Western economies have been at the forefront in pushing for environment-friendly investments but Africa, with a huge development deficit, is posting mixed signals.
For instance, some analysts say since Uganda and Tanzania have not contributed to carbon emissions in the past compared to say the US, China and India, they should be excused to develop their economy using fossil fuels just like the west did.
In any case, there are many key projects outside Africa that are being linked to carbon emissions but have not been discredited as much as EACOP.
Australia for instance has $56bn worth of gas pipelines in development that, if all built, would pump greenhouse gases equivalent to 33 coal-fired power stations, according to analysis by the Global Energy Monitor.
The San Francisco-based research group says there are more than $1.3trn worth of oil and gas pipeline projects on the books globally.
Australia ranks fifth on a list of countries planning new pipelines, behind China, the US, India and Russia, with nearly 8,500km at pre-construction stage.
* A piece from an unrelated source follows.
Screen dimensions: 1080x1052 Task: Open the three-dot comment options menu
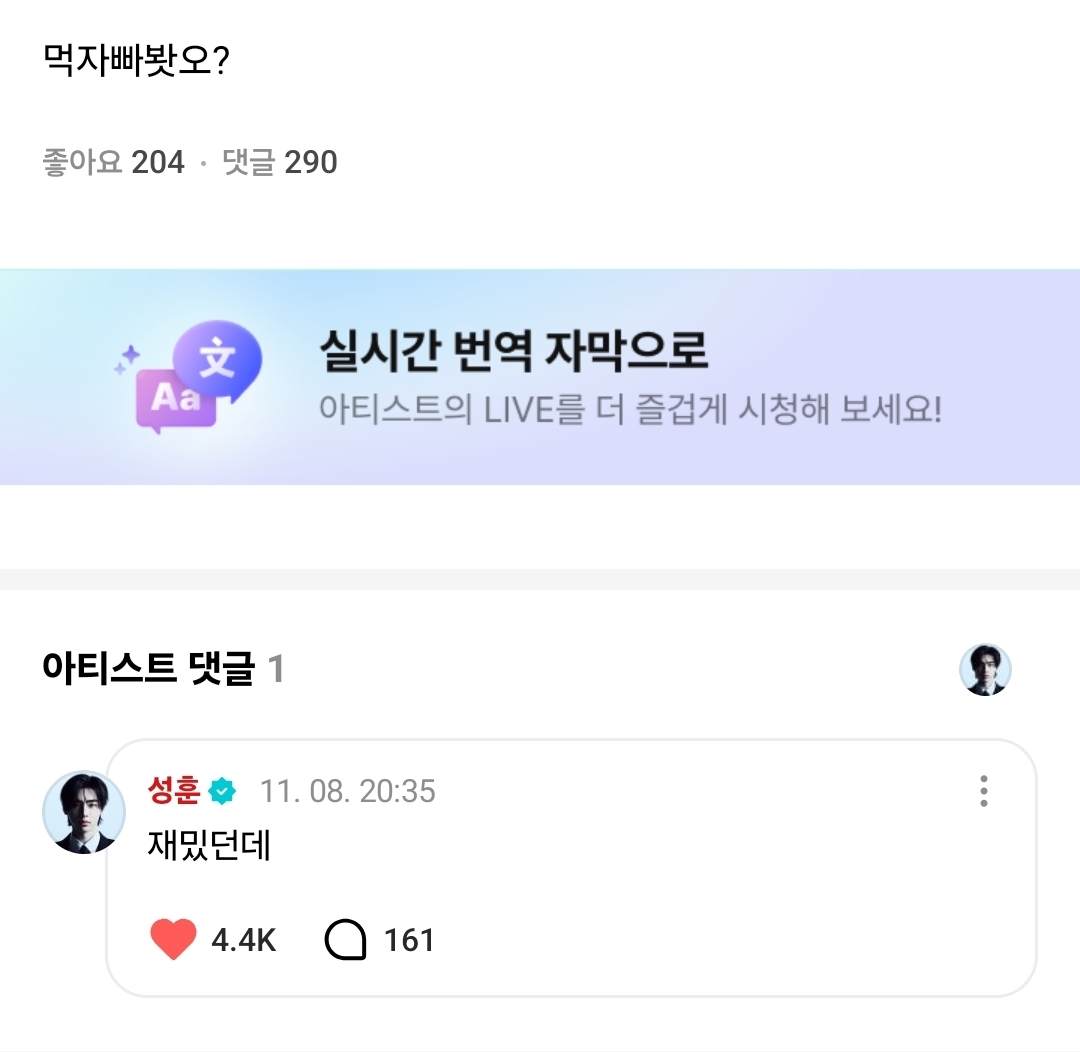[x=984, y=791]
The US wants more oil from Canada and is caught between exploring a new pipeline and appeasing environmentalists who have for more than a decade opposed the controversial Keystone Pipeline.
Leaving African oil in the ground will mean turning to renewables as sources of energy, a move that looks like a high bar for a continent that heavily relies on the west for oil imports.
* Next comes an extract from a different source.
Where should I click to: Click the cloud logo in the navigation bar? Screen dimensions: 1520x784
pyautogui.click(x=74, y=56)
But while African insurers and reinsurers may want to endure the reputational hit that come with underwriting such a controversial project, there is another challenge.
The nightmare is that many of the local insurers in the region are reinsured by the likes of Munich Re and Swiss Re as backup security and may therefore struggle to offload excess risks to the international market.
“But African insurers are not necessarily limited to just these reinsurers that want to steer clear the EACOP. They can widen their net,” says Mr Gichuhi.
Both TotalEnergies and CNOOC hold licences to extract oil in Uganda and will require the pipeline to export oil out of the landlocked country.